Ces textes organisent une action publique sur l'espace public et autour des cas humains signalés. Ils ne créent aucune obligation spécifique à la charge de l'employeur pour l'intérieur de son site. L'obligation qui pèse sur l'entreprise reste donc celle, générale, de l'article L.4121-1, appliquée au risque particulier que représente une pullulation de moustique tigre autour des installations extérieures.
Ce que cela impose concrètement
Concrètement, l'obligation générale de sécurité impose à l'employeur de supprimer les points d'eau stagnante qui servent de gîtes larvaires sur son propre site, de couvrir les réserves d'eau nécessaires à l'activité, et de fournir aux salariés qui travaillent en extérieur les moyens de se protéger des piqûres. Cette obligation ne dépend d'aucun calendrier fixé par un texte national : elle s'apprécie en continu, avec une vigilance renforcée pendant la saison d'activité du moustique, dont les dates sont fixées au niveau régional.
Qui finance les mesures
Le financement suit la même logique que l'obligation d'agir. L'assainissement du site, qu'il s'agisse de vider les contenants, de curer les regards ou d'équiper les salariés, est à la charge de l'entreprise, au même titre que toute autre mesure de prévention des risques professionnels. La lutte publique financée par la commune et l'agence régionale de santé ne prend en charge que l'espace public et les interventions autour des cas humains déclarés, jamais l'intérieur d'un site privé.
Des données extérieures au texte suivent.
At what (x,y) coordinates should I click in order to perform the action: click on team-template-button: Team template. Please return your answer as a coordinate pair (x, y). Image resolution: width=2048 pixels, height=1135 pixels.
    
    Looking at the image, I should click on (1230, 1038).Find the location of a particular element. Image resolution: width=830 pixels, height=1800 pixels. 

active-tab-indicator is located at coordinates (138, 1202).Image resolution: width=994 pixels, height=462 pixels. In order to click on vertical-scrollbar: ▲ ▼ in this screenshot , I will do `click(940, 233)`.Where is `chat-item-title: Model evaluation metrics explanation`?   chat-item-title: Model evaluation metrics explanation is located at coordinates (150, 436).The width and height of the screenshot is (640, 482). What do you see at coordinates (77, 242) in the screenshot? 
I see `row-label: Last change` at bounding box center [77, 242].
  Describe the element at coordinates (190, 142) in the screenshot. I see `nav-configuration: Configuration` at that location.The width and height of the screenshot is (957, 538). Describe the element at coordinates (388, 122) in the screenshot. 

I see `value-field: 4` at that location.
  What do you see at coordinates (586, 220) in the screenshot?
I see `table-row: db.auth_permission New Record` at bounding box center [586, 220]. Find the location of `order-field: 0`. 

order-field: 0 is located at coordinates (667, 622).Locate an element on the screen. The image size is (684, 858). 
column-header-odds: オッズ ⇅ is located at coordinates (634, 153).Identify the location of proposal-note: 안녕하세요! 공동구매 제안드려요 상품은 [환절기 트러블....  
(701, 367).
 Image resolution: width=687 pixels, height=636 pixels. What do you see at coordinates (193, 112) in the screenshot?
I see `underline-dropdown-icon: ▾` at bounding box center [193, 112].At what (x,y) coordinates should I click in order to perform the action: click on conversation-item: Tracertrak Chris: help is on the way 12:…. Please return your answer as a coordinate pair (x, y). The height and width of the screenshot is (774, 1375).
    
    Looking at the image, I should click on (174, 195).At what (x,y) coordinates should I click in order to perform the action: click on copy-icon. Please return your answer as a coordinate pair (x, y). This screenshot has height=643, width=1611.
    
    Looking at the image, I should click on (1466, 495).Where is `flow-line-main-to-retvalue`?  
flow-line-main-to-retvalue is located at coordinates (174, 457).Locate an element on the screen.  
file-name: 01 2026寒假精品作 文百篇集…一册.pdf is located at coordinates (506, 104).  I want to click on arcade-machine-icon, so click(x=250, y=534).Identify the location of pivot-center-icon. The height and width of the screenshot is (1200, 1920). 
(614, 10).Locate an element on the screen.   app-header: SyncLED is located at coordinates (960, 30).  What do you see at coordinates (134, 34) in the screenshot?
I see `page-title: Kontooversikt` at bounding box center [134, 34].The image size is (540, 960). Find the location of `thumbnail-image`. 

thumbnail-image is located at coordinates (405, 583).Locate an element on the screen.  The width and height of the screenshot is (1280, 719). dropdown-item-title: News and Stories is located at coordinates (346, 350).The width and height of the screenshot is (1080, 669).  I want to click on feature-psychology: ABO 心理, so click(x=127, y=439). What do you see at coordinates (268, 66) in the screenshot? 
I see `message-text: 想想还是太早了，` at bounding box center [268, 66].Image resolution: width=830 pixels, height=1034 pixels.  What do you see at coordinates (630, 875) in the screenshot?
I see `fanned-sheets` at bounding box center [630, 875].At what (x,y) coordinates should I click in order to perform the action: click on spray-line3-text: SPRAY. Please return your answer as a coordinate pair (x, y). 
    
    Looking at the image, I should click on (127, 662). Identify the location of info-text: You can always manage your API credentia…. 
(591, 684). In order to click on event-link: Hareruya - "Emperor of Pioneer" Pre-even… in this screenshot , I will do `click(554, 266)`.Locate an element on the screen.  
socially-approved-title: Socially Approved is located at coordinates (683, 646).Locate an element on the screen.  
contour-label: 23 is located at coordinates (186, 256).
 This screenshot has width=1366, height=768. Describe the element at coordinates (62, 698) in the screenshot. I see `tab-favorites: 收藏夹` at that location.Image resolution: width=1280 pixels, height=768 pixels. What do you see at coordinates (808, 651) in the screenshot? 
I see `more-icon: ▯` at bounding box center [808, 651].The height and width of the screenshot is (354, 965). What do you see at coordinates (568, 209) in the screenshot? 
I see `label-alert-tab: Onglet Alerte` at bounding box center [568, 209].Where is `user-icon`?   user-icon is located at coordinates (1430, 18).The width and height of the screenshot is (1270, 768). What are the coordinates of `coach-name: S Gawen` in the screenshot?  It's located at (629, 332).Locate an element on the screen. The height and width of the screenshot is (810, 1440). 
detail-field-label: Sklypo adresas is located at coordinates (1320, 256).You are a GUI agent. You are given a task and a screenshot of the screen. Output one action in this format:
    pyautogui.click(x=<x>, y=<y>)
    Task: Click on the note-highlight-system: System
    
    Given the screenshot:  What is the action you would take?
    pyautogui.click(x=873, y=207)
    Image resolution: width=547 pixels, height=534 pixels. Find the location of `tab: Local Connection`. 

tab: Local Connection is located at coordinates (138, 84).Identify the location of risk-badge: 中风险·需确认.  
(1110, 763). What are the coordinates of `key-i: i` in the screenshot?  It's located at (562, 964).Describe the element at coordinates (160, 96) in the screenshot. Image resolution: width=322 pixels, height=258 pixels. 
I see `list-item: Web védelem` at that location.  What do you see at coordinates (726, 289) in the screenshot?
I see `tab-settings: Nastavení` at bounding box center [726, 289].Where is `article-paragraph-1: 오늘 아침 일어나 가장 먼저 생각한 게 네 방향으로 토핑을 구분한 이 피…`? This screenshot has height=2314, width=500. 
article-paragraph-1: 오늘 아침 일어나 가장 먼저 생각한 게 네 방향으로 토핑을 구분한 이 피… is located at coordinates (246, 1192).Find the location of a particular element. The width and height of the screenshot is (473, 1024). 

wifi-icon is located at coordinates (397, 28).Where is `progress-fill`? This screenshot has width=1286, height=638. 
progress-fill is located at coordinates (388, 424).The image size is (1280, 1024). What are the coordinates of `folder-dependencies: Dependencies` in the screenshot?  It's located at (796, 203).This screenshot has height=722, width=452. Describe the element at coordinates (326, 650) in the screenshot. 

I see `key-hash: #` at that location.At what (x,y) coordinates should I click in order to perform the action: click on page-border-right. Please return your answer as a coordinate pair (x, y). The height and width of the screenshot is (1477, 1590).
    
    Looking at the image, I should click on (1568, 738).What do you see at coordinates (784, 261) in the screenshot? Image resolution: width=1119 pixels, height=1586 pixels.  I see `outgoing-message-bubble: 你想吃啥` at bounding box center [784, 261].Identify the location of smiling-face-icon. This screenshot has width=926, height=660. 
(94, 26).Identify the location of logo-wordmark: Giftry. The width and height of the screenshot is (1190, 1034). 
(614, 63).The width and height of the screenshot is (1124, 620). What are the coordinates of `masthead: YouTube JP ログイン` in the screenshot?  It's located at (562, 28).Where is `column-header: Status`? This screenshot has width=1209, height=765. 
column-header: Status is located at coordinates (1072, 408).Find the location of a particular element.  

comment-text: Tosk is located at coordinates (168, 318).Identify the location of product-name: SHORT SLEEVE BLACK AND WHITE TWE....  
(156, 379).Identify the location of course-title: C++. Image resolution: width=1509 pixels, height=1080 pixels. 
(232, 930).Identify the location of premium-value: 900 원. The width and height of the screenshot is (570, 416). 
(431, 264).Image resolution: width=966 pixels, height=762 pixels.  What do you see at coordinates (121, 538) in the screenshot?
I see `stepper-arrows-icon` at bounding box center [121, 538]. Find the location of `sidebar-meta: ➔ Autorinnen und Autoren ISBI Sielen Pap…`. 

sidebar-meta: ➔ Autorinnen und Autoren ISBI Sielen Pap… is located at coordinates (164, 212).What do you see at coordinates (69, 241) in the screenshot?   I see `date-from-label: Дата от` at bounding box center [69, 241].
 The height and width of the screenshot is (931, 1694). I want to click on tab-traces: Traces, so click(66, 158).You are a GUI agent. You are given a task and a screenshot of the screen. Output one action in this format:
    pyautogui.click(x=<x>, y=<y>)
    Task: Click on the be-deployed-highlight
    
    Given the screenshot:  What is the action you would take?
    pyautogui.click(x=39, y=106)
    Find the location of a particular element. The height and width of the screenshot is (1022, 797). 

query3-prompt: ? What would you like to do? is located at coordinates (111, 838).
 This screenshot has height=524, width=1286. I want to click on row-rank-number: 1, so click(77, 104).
Quand la situation reste ambiguë
La difficulté vient de l'absence de texte propre à l'employeur en matière de lutte antivectorielle. Faute de disposition spécifique, l'appréciation du niveau de mesures suffisantes repose sur l'obligation générale de sécurité, qui s'apprécie au cas par cas selon l'exposition réelle des salariés et l'état du site. Un site qui accumule des contenants en eau stagnante sans aucune action documentée est en position fragile en cas d'incident, même en l'absence de tout texte listant précisément le moustique tigre parmi les risques couverts. À l'inverse, dès que la pullulation dépasse le site et touche l'espace public environnant, la compétence bascule vers la commune, puis vers l'agence régionale de santé si un cas humain est déclaré à proximité.
Les recours ouverts
Les représentants du personnel peuvent saisir l'employeur ; pour l'espace public, la commune puis l'agence régionale de santé sont compétentes.
Ce qu'il faut pouvoir produire
- Inventaire des gîtes potentiels du site
- Plan d'action et bons d'intervention
- Consignes diffusées aux équipes
- Signalements adressés à la commune
Les erreurs qui coûtent cher
- Pulvériser un adulticide sans supprimer les gîtes
- Stocker des pneus ou des bâches à l'air libre
- Laisser des bacs de chantier en eau entre deux interventions
Ce que les textes ne tranchent pas
- Aucune obligation propre à l'employeur en matière de lutte antivectorielle n'a été identifiée dans les textes vérifiés.
Sources et dates de relevé. article L.4121-1 du code du travail, Obligation générale de sécurité de l'employeur, consulté le 12 septembre 2026. décret n° 2019-258 du 29 mars 2019, Prévention des maladies vectorielles, consulté le 12 septembre 2026. loi n° 64-1246 du 16 décembre 1964, Lutte contre les moustiques, consulté le 12 septembre 2026. arrêté du 23 juillet 2019, Surveillance entomologique, intervention autour des détections et prospection, consulté le 12 septembre 2026.